On the one hand, all these methods have proved their effectiveness, are convenient and are unlikely to change in the near future. On the other hand, applications for mobile devices, although rich in functionality, require installation, updating and learning their interface, and also have the ability to eat battery. Sites and their mobile versions require from the user at least a transition to the browser and work with the new interface, which is not always convenient, especially on mobile devices. Interaction on the phone is convenient for many but does not imply any visualization in principle, and in addition, the operator will always be the bottleneck of the system.
When solving the same tasks, bots do not require the installation of anything other than a messenger, do not require the study of new interfaces and allow the user to work asynchronously (unlike a phone call) in a relatively familiar messenger interface. The messenger, in this case, provides a certain environment for client-server interaction, where the bot acts as the server, and the client part is implemented by the messenger.

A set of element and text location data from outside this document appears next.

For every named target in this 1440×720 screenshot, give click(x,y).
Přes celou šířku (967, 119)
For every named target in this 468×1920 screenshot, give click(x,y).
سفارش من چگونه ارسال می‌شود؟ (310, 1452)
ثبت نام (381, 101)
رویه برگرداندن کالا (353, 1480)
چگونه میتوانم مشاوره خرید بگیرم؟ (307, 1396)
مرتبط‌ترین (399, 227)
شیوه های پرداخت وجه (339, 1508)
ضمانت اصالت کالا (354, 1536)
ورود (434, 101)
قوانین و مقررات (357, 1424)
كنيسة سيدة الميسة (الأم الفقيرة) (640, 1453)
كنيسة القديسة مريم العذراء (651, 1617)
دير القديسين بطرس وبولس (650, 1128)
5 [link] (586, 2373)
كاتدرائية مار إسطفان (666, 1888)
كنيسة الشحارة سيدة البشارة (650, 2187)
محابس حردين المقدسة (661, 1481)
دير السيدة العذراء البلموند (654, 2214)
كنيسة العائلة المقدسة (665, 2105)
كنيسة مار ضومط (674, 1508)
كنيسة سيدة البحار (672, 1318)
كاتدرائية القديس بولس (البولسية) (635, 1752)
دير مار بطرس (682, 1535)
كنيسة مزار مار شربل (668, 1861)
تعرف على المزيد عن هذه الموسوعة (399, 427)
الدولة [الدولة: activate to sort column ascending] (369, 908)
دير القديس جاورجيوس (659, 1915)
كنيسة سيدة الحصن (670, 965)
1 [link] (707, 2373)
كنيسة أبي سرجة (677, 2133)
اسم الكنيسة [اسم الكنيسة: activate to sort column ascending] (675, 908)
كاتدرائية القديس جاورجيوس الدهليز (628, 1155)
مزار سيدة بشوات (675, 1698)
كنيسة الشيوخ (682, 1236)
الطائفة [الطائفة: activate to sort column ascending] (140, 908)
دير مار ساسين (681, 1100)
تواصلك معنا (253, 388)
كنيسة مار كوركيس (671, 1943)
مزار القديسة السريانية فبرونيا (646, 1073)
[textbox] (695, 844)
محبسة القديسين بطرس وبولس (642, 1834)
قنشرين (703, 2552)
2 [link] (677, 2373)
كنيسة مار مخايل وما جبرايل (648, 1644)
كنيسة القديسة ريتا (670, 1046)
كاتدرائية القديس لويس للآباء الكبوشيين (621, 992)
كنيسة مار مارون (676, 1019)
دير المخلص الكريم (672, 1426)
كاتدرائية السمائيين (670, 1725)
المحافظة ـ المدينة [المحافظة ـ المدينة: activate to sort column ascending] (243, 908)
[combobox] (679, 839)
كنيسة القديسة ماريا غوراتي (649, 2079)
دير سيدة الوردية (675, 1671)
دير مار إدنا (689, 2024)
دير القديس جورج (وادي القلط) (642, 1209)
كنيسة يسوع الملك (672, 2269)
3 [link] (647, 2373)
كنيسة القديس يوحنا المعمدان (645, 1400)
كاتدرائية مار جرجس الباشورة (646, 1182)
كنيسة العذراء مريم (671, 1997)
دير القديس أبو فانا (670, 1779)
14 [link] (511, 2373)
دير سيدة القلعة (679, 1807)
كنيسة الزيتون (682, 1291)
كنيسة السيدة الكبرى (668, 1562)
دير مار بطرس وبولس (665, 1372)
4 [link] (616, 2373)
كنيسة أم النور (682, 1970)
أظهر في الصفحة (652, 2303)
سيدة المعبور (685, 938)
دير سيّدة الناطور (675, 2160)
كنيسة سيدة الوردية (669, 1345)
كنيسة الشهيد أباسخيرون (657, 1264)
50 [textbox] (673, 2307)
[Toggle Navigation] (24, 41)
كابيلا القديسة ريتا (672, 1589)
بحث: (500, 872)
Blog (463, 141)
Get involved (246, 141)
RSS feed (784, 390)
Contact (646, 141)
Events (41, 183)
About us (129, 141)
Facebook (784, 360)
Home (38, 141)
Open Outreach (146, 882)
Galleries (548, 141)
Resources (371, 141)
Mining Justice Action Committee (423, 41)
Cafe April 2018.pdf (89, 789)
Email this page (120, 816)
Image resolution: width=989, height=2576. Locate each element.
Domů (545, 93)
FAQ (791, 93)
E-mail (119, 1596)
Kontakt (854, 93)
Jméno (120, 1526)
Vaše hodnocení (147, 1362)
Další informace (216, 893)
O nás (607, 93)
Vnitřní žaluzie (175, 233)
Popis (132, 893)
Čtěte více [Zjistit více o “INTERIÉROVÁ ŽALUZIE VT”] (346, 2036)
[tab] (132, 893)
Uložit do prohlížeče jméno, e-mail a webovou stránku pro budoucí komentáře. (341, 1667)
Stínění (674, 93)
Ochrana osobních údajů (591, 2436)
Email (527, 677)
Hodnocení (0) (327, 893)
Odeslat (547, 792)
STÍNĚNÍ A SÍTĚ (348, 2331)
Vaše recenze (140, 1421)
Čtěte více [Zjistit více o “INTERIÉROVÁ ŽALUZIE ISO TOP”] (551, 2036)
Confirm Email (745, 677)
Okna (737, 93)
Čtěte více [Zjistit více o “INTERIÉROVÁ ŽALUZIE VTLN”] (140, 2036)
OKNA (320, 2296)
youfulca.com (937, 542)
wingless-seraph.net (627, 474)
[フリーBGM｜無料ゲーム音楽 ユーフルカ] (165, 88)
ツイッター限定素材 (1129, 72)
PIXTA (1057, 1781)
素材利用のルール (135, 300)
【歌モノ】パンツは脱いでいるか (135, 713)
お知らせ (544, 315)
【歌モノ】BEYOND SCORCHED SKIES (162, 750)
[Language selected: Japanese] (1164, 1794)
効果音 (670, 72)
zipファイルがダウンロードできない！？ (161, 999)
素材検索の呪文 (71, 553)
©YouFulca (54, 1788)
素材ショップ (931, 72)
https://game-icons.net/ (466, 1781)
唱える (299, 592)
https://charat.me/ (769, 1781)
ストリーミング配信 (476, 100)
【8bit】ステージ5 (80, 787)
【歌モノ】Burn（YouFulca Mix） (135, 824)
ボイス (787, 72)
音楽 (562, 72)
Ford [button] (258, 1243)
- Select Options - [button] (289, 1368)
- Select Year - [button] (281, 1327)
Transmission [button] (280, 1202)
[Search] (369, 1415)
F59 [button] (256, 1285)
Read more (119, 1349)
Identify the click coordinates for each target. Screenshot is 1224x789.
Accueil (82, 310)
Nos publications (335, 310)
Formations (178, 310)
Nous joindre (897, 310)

Of course, when working with bots for the user also there are various difficulties, in something similar to the difficulties with working with textual interfaces, in some way caused by the limitations of the messengers themselves. But all the same, bots that are focused on solving small daily tasks (or for entertainment, like the bot described in this article) seem promising.